### Задания
1/ Ответьте по тексту для чтения:
(а) По какому пути сохраняется скачиваемый файл?
(б) Экземпляр какого класса используется для лемматизации слов?
(в) В какой столбец записывается очищенный текст?
2/ Замените «Open» на «Show» в той части списка, что открывается строкой с «The height and width of the screenshot is (1150, 1858).» и закрывается строкой с «(x=302, y=164)». Выведите только эту часть, всё прочее в ней не меняйте.

### Текст для чтения
In [None]:
%%capture
!pip install gdown
!pip install --user matplotlib
!pip show wordcloud
!pip install requests
!pip install pymystem3
!pip install nltk
!pip install pandas
!pip install Counter
!pip install sklearn
!pip install pyLDAvis
!pip install --upgrade numpy scipy scikit-learn
!pip install scipy 
!pip install spacy
!pip install pyLDAvis
!pip install pandas

In [None]:
%%capture
import sys
import re
import scipy
import pyLDAvis
import sklearn
import gdown
import requests
import nltk
import pandas as pd
import pymystem3
import spacy
import math
from sklearn.decomposition import LatentDirichletAllocation
from collections import Counter
from nltk import bigrams, trigrams
from wordcloud import WordCloud
from nltk.corpus import stopwords
from pymystem3 import Mystem
from nltk.tokenize import word_tokenize, sent_tokenize
from nltk.corpus import stopwords

In [None]:
import gdown
import os
import pandas as pd
os.makedirs("data", exist_ok=True)
file_id = "1AdFQ-uPMIAF8RK1-HuRJnO511P-Ac_6N"  
url = f"https://drive.google.com/uc?id={file_id}"
output = "data/all_cases_unmarked.csv"
gdown.download(url, output, quiet=False)
df = pd.read_csv(output)
df.head(5)

Очищаем и лемматизируем текст

In [None]:
nltk.download("stopwords")
russian_stopwords = set(stopwords.words("russian"))
custom_stopwords = [
    'фио', 'гггг', 'подсудимый', 'суд',
    'изымать', 'согласно', 'наказание',
    'потерпевший', 'показание', 'судебный',
    'преступление', 'адрес', 'свидетель',
    'свой', 'находиться', 'час', 'ход',
    'дело', 'российский федерация'
             ]
all_stopwords = {word.lower() for word in russian_stopwords.union(custom_stopwords)}

mystem = Mystem()

def clean_text(text):
    if pd.isna(text):
        return ""
   
    text = text.lower()
    text = re.sub(r"[^\w\s]", "", text)
    text = re.sub(r"\d+", "", text)
    # Лемматизация
    words = text.split()
    lemmatized_words = [mystem.lemmatize(word)[0] for word in words]
    # Удаление стоп-слов
    filtered_words = [word for word in lemmatized_words if word not in all_stopwords and word.strip()]
    return " ".join(filtered_words)

df["cleaned_text"] = df["text"].apply(clean_text)
cleaned_df = df[["cleaned_text"]].copy()
print(cleaned_df.head())


In [None]:
full_text = " ".join(cleaned_df["cleaned_text"])

Считаем слова, символы и токены в целом и в среднем на один приговор

In [None]:
from nltk.tokenize import word_tokenize

word_counts = [len(word_tokenize(text)) for text in cleaned_df["cleaned_text"]]
avg_words = sum(word_counts) / len(word_counts) if word_counts else 0
median_words = sorted(word_counts)[len(word_counts) // 2] if word_counts else 0

print("Среднее количество слов:", avg_words)

### Набор данных

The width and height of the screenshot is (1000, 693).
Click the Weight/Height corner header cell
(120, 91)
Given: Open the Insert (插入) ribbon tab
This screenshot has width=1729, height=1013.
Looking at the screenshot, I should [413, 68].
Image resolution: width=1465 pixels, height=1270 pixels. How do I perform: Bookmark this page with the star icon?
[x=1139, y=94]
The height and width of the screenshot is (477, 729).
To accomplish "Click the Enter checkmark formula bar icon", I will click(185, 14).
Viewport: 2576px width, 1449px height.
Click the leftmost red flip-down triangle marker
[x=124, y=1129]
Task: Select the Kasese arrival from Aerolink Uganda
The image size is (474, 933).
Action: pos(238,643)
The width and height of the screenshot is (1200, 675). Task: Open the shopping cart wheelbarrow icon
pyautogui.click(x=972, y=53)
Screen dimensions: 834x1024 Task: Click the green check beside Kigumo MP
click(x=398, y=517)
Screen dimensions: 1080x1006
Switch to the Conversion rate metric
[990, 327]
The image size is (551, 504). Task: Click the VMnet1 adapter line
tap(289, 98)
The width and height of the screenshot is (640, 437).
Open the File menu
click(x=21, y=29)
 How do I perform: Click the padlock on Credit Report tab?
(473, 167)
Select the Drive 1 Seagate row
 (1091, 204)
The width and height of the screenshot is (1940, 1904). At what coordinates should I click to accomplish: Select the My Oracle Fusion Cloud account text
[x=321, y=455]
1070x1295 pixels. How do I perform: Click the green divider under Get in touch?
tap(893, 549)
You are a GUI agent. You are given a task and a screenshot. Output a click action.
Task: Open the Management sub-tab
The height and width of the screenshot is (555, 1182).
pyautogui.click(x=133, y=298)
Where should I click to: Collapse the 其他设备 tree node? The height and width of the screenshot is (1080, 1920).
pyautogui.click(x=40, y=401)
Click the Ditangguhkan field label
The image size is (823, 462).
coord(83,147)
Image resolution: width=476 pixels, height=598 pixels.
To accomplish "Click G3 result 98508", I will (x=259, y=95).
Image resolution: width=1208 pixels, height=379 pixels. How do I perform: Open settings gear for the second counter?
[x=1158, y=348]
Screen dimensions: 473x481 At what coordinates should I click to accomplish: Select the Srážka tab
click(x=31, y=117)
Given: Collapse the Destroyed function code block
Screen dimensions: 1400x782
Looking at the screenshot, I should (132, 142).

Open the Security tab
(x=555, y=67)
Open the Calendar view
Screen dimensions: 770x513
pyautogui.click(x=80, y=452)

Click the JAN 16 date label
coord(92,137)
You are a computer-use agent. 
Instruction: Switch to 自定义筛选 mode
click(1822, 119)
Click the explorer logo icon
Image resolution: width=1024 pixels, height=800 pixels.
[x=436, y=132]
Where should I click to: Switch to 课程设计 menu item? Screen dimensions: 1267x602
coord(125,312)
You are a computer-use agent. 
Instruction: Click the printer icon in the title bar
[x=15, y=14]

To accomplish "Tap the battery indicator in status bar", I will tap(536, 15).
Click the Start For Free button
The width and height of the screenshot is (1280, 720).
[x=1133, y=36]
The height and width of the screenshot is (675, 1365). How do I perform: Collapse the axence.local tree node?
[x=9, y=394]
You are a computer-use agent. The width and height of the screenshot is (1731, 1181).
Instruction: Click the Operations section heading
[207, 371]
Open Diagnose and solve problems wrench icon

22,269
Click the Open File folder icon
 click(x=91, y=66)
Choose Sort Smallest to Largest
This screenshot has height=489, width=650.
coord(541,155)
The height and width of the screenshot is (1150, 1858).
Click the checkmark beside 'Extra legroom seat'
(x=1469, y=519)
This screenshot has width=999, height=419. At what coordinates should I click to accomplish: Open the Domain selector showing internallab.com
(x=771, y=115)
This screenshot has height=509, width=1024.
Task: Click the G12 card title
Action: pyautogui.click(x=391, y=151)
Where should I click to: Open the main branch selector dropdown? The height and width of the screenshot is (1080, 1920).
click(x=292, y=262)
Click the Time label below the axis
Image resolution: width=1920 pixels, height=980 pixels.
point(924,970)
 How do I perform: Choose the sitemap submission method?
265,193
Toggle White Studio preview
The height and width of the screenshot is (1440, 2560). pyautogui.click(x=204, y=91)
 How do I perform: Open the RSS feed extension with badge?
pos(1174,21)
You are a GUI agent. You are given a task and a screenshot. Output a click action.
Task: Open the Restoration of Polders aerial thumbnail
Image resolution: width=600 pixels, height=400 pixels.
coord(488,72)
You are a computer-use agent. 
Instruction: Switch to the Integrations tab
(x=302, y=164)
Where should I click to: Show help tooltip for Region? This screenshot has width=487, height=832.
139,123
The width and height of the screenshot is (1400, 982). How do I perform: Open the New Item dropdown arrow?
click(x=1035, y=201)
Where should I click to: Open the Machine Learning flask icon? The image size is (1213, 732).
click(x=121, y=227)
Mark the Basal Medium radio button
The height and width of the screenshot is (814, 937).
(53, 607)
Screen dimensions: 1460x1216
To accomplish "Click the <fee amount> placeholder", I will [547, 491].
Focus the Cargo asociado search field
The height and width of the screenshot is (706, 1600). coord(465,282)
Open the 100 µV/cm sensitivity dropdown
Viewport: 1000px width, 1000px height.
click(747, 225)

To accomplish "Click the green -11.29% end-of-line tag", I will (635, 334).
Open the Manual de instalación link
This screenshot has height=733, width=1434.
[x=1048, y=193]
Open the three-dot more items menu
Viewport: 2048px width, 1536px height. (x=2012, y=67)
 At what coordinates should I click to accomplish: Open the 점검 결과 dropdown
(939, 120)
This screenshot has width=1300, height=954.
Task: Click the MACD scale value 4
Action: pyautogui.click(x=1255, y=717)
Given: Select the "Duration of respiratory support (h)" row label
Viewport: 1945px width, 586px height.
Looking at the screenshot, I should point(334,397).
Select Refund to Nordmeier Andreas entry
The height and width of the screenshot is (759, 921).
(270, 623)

### Решённые задания
1/
(а) data/all_cases_unmarked.csv
(б) Mystem
(в) cleaned_text

2/
The height and width of the screenshot is (1150, 1858).
Click the checkmark beside 'Extra legroom seat'
(x=1469, y=519)
This screenshot has width=999, height=419. At what coordinates should I click to accomplish: Show the Domain selector showing internallab.com
(x=771, y=115)
This screenshot has height=509, width=1024.
Task: Click the G12 card title
Action: pyautogui.click(x=391, y=151)
Where should I click to: Show the main branch selector dropdown? The height and width of the screenshot is (1080, 1920).
click(x=292, y=262)
Click the Time label below the axis
Image resolution: width=1920 pixels, height=980 pixels.
point(924,970)
 How do I perform: Choose the sitemap submission method?
265,193
Toggle White Studio preview
The height and width of the screenshot is (1440, 2560). pyautogui.click(x=204, y=91)
 How do I perform: Show the RSS feed extension with badge?
pos(1174,21)
You are a GUI agent. You are given a task and a screenshot. Output a click action.
Task: Show the Restoration of Polders aerial thumbnail
Image resolution: width=600 pixels, height=400 pixels.
coord(488,72)
You are a computer-use agent. 
Instruction: Switch to the Integrations tab
(x=302, y=164)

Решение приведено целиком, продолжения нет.